In this solution how will you prove that this approach will always lead to maximum possible moves ?

# Intuitive explanation:

As stated from the problem, the cows will eventually occupy the consecutive position . For a given endpoint, we should move the cow to a position between the other two cows in order to ensure that the cow doesn’t occupy any endpoint again, as stated in the question. At a given point of time there are 2 endpoint and we have to make either of them inside the gap of the other and we should note that after this step, one of the gaps between cows will disappear. Here, “gap” refers to the space between an endpoint and the cow in the middle. Now, how to maximize this step? take the **larger gap** ofc. After that to maximize the steps we need to move the cows in such a way that each position in between them is utilized. We can do that as shown below.

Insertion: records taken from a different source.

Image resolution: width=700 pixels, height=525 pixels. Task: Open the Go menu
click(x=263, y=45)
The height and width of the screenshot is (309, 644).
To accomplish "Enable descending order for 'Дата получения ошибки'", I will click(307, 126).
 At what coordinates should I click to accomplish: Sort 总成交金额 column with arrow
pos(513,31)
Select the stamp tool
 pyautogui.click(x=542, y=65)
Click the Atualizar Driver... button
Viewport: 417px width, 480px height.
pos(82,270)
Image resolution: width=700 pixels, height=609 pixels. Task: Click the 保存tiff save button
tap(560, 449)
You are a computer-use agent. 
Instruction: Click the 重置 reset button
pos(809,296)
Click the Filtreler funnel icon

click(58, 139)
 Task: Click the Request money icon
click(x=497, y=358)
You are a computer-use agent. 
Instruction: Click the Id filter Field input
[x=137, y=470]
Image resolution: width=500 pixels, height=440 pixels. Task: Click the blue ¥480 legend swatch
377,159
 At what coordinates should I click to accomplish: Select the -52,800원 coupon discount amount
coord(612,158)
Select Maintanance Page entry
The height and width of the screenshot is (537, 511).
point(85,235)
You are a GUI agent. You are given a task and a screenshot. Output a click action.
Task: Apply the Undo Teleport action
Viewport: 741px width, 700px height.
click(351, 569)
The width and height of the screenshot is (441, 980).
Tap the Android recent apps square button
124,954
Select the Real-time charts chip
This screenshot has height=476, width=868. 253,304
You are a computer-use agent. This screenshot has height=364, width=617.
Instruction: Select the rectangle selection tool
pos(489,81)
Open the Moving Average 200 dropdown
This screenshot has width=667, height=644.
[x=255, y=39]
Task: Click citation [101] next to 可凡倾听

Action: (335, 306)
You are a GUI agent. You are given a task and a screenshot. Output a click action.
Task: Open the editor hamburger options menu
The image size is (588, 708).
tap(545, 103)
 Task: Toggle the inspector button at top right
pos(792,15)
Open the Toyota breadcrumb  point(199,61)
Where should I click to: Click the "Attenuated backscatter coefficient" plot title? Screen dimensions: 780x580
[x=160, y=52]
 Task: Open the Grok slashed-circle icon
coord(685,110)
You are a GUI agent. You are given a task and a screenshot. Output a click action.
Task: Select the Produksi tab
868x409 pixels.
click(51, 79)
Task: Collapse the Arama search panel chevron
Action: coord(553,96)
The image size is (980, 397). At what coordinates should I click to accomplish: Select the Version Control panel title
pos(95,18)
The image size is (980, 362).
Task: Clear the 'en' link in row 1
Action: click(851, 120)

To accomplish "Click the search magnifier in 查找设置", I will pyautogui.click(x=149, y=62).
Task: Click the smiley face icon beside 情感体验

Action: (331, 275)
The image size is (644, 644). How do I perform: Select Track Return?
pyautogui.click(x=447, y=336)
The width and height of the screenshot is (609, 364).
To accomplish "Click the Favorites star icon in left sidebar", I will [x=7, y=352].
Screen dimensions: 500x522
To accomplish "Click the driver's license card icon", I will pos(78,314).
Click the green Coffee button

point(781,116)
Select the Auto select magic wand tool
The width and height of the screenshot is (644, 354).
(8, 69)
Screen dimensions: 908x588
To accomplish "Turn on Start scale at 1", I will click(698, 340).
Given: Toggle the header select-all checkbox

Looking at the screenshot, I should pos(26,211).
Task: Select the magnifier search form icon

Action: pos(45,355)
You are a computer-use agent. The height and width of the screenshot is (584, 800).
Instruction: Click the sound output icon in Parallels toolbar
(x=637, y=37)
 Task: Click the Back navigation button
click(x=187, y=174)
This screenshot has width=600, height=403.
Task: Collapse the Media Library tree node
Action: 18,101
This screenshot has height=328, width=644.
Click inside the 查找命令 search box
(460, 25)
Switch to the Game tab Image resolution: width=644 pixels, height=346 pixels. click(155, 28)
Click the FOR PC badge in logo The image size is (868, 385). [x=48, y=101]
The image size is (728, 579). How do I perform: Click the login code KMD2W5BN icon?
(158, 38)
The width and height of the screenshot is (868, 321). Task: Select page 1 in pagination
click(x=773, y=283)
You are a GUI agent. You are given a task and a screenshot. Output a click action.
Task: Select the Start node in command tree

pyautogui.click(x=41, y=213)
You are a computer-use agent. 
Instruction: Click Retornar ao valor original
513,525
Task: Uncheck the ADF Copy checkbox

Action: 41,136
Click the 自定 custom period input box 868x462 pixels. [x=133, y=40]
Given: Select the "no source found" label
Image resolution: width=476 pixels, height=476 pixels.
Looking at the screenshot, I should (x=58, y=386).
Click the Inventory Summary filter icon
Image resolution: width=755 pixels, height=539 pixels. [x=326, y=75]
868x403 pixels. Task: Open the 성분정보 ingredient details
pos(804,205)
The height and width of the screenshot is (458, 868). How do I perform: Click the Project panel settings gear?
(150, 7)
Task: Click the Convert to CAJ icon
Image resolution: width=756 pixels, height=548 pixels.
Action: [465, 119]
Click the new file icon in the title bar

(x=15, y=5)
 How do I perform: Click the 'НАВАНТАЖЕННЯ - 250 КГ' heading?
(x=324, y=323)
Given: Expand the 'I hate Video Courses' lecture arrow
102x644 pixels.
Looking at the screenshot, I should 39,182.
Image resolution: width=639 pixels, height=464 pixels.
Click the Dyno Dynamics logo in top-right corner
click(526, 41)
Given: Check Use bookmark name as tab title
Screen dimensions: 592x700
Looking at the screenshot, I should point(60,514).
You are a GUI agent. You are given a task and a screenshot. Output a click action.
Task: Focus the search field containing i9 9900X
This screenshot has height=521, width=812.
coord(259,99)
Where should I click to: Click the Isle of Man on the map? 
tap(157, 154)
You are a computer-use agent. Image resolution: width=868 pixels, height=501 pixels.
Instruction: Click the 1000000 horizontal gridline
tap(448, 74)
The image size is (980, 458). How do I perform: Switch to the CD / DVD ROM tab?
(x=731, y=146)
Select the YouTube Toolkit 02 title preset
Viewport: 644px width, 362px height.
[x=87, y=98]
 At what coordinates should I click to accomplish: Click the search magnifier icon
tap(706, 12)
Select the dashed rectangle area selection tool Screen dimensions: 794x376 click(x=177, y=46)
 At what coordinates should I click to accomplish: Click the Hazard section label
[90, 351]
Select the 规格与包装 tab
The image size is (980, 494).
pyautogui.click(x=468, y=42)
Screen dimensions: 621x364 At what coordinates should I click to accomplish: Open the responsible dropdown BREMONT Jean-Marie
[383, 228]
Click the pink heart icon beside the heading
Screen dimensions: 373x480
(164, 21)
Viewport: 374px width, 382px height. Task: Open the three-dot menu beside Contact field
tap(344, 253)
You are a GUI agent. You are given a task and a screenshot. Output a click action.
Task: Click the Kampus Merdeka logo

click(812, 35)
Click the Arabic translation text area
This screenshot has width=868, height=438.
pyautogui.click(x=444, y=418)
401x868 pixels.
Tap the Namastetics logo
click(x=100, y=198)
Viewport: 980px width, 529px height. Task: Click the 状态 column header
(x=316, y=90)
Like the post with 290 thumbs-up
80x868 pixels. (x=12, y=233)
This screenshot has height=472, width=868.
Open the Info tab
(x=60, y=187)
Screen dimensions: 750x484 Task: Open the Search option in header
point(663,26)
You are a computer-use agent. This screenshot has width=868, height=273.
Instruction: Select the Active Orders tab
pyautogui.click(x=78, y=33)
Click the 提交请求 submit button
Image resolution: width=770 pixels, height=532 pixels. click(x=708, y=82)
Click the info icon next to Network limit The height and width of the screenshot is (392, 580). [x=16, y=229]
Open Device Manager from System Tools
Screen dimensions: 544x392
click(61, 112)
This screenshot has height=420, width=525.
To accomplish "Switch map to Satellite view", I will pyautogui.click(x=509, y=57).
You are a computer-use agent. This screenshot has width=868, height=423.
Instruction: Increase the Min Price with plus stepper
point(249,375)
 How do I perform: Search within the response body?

For example, for 4, 9, 12 , the larger gap is b/w 4 and 9. Moving cow from 12 to 5 will make the arrangement:

4, 5, 9

then moving cow at 4 to 8, will make the arrangement:

5, 8, 9

then moving cow at 9 to 6, will make the arrangement:

5, 6, 8

then moving cow at 5 to 7, will make the arrangement:

6, 7, 8

which gives as our Ans as 4.

so the maximum steps is equal to the largest gap (9 - 4 - 1).

```
max_steps = max(first_half, second_half)
```

You can make your own test cases and convince yourself this is true. I hope I could help you in some way.